The Fundação Sistema Estadual de Análise de Dados (Statewise System for Data Analysis Foundation), known as Fundação SEADE (SEADE Foundation) is an independent public agency sponsored by the São Paulo state in Brazil. It is linked to São Paulo's Planning and Management Office (Secretaria de Planejamento e Gestão). It is a national reference center in the production and dissemination of socioeconomic and demographic analysis. SEADE perform direct research and data gathering using information produced by other sources, compiling a huge dataset collection and publishing it for free.
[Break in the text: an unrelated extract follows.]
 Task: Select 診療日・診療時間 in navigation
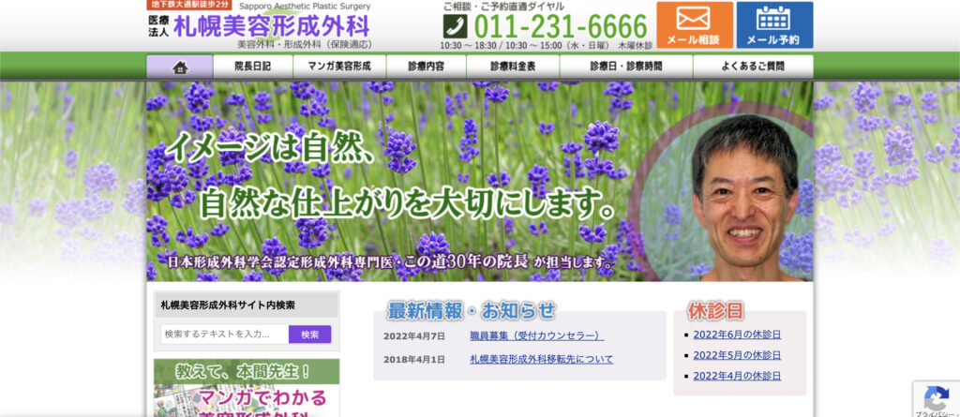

Those datasets allow picturing several aspects of the socioeconomic reality and historic evolution of the São Paulo state, its regions and municipalities.

Its extensive and diverse product line helps public administrators, businesses, journalists, academics and other citizens to learn about São Paulo's reality, social/economic evolution and allows impact assessment of public policies over its 645 municipalities.

History 

The SEADE Foundation origins remounts to the late XIX century with the creation of the Repartição da Estatística e Arquivo do Estado (State Division for Statistics and Files) on March 1892.

At 1936 the Convenção Nacional de Estatística (National Statistics Convention), endorsed by all Brazilian states, established the mandatory publication of standardized statewide statistical annuaries on a regular basis. In order to produce these reports the Departamento Estadual de Estatística – DEE (State Statistics Department) was created. Regulated by an October 1938 decree, the DEE took over the services of the Repartição da Estatística e do Arquivo and became the new central organization for statistics for the São Paulo state.

In 1950 the DEE was replaced by the Departamento de Estatística do Estado de São Paulo – DEESP (São Paulo's Statistics Department).

In 1976 the DEESP was incorporated by the Coordenadoria de Análise de Dados – CAD (Data Analisis Coordinating Body). The CAD was responsible for the Sistema Estadual de Análise de Dados Estatísticos, created in 1975. In 1978 the Law #1,866 from December 4 created the Fundação Sistema Estadual de Análise de Dados – SEADE. In the following year its statutes were approved by the decree #13,161 when the Foundation got his current juridic form and operating rules.

External links 
 Official Homepage
 Canal do Empresário: Investment planning: Government agencies: SEADE
 Decree # from October 1938: Reorganizes the Repartição de Estatística e Arquivo do Estado
 Law #1,866 from december 4 - Authorization for the creation of the SEADE Foundation by the executive branch
 decree #13,161 - Approval of the SEADE Foundation operational statutes
 Convenção Nacional de Estatística (National Statistics Convention)
 Repartição da Estatística e Arquivo do Estado (State Division for Statistics and Files)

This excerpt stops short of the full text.